## WORK TO COMPLETE
Images do not belong in the copy. Retype the entries exactly.

## Collected data
# # # # #
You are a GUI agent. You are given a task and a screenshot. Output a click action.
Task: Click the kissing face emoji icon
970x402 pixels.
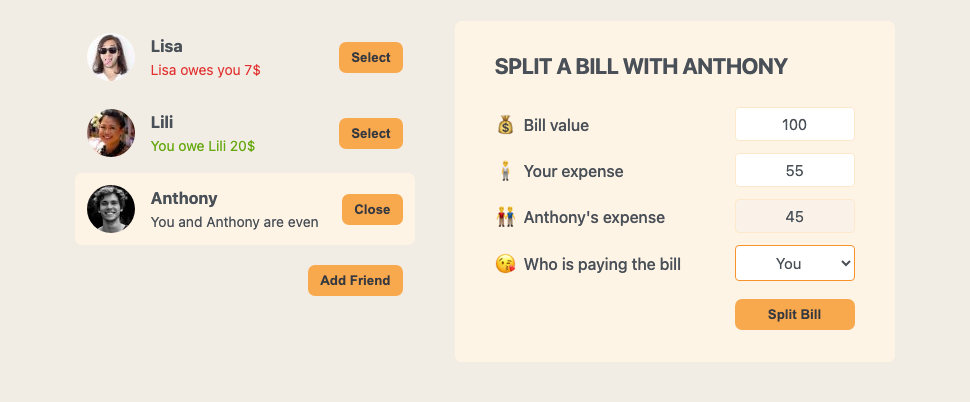tap(505, 264)

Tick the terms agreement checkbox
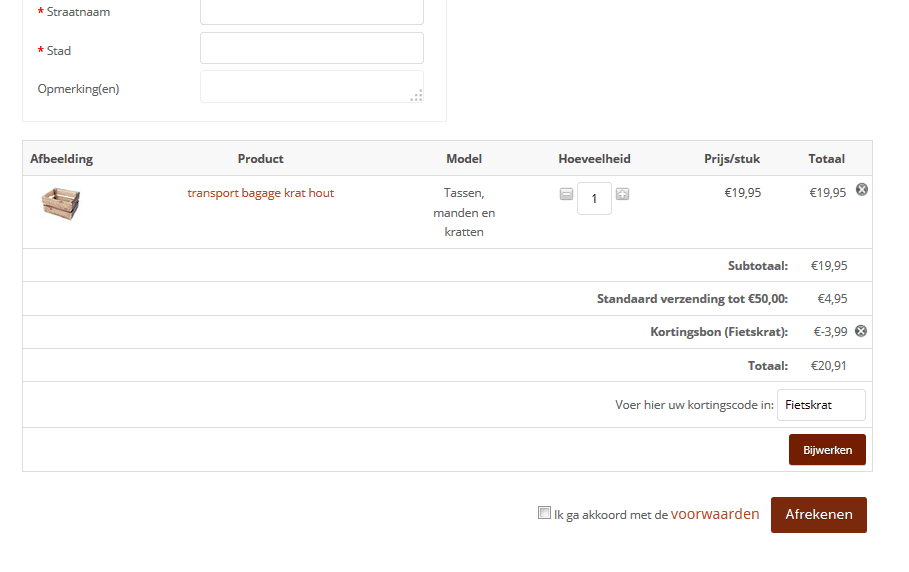click(x=544, y=513)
# # # # #
## OUTPUT OF THE EXERCISE
You are a GUI agent. You are given a task and a screenshot. Output a click action.
Task: Click the kissing face emoji icon
970x402 pixels.
tap(505, 264)

Tick the terms agreement checkbox
click(x=544, y=513)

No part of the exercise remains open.